As the movie starts out, it is obvious that Cindy (Williams) and Dean (Gosling) have seen happier days. Cindy seems to be quietly simmering with hatred when she interacts with Dean. She’s utterly defeated, and when Dean tries to use his boyish charm to engage her, she won’t succumb.
Cindy mentally checked out of the marriage long, long ago. By the time Dean actually realizes that, we see him make some feeble attempts to salvage what they once had.
Dean convinces Cindy to go spend the night at a themed-room hotel. She reluctantly agrees, probably out of a misplaced sense of obligation. Despite Dean’s good intentions, the evening turns into a complete disaster that seals the final fate on their marriage.
How did they get to this dark place? The two come prepared with a virtual stockpile of booze. It appears that Cindy gulps hers down just to tolerate being in Dean’s presence, as if the thought of being intimate with him makes her skin crawl.
In contrast, we see the two when they first met. They were passionately crazy about one another. Cindy had aspirations to study medicine, and Dean’s blue collar background didn’t seem to bother her at the time.
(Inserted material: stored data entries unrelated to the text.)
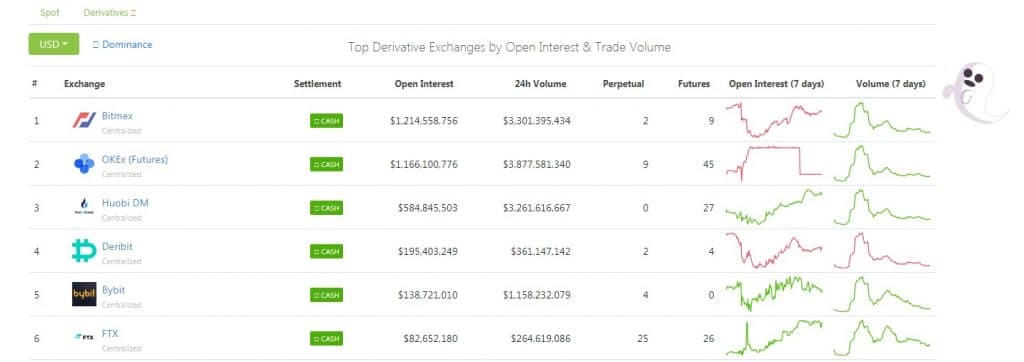Click the FTX logo icon
The height and width of the screenshot is (362, 1024).
point(84,338)
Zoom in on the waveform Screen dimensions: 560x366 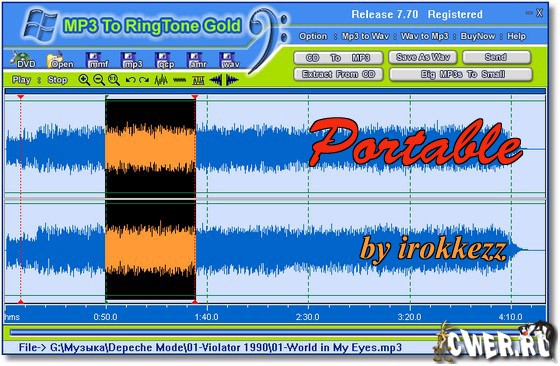[x=84, y=80]
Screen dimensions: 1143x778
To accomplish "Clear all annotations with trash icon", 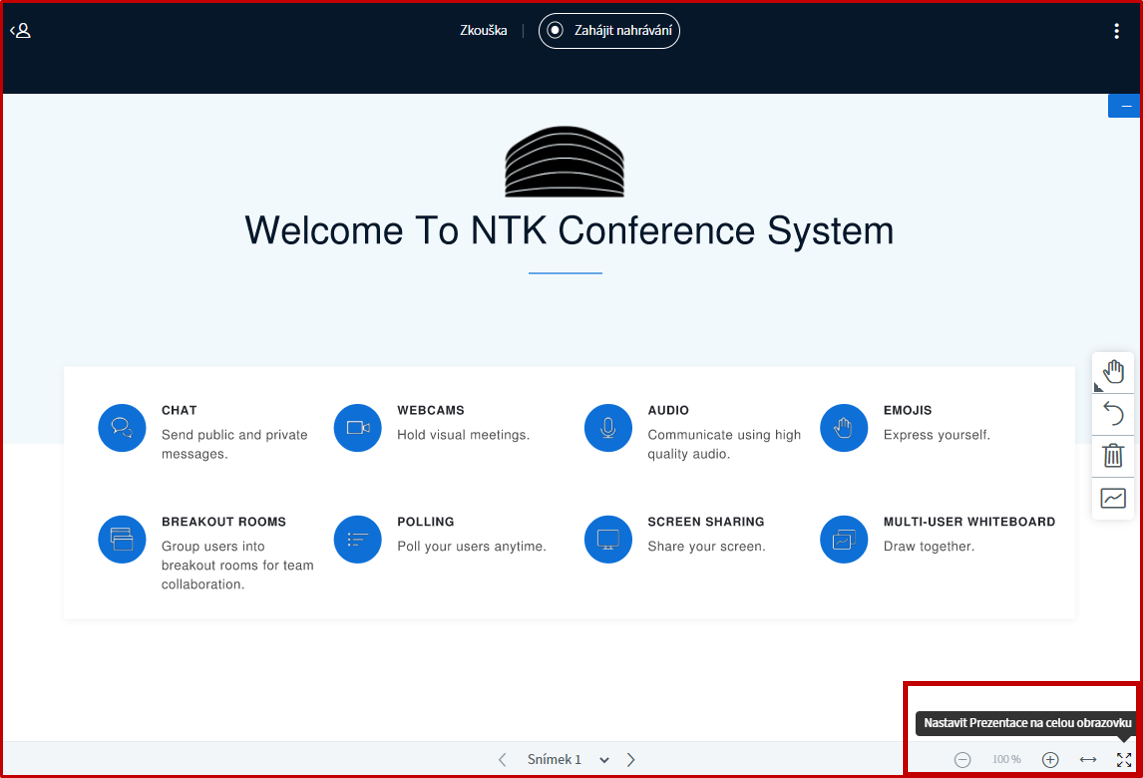I will click(1113, 456).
Trouble is, he’s never evolved in the relationship. He’s happily content to do odd jobs, and thinks that it is spectacular that he can drink beer at 8 in the morning. Cindy doesn’t find his laid-back demeanor so cute now.
It’s a wholly realistic look at a relationship that has unraveled slowly but surely over the years. Over the course of the evening, we find out exactly how they got to this breaking point, and unfortunately it is a story that is all too common. The only reason Cindy has stayed this long is because of their daughter.
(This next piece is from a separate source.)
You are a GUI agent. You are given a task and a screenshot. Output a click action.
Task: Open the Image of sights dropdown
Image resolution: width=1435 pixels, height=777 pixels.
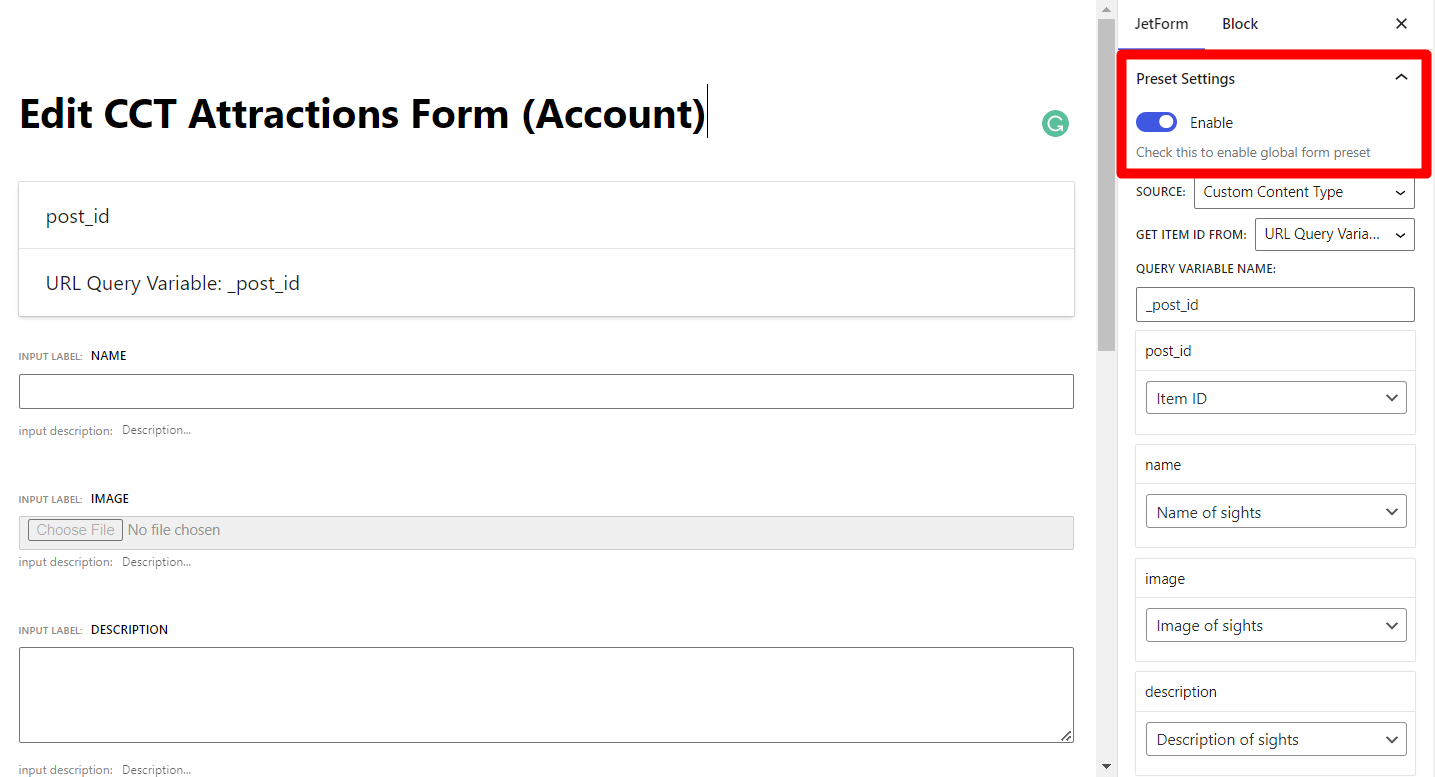click(x=1275, y=626)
Director Derek Cianfrance carefully constructs the film as an objective look at a crumbling marriage. Neither partner is without blame, although it is easier to feel sympathetic for Dean, because he is somewhat blindsided by the severity of their problems. Gosling is the perfect actor to convey Dean’s anguish.
Cianfrance makes good use of limited set pieces. The scenes in the hotel room (a garish future themed room bathed in silvers and blues) have an ethereal quality. They are particularly jarring because of the weird hotel-room lighting and decor. A soundtrack by Grizzly Bear complements the tone of the movie.
This is a superb character study that has been lovingly put together by Cianfrance, who wrestled with his own personal demons while co-writing the film. Williams has been nominated for an Oscar for her performance. It’s not an easy (or fun) film to watch, but it is very, very good.